Top of DATA PROVIDED

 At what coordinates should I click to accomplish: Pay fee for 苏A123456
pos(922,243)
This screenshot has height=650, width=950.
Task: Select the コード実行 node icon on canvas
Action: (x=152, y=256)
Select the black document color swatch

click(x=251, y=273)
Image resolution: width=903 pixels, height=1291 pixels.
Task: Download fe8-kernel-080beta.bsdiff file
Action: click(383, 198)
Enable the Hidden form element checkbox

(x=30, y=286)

Bottom of DATA PROVIDED

_WHAT IS REQUIRED_. Could you output all of the records above exactly as given?

_SOLUTION BELOW_.
 At what coordinates should I click to accomplish: Pay fee for 苏A123456
pos(922,243)
This screenshot has height=650, width=950.
Task: Select the コード実行 node icon on canvas
Action: (x=152, y=256)
Select the black document color swatch

click(x=251, y=273)
Image resolution: width=903 pixels, height=1291 pixels.
Task: Download fe8-kernel-080beta.bsdiff file
Action: click(383, 198)
Enable the Hidden form element checkbox

(x=30, y=286)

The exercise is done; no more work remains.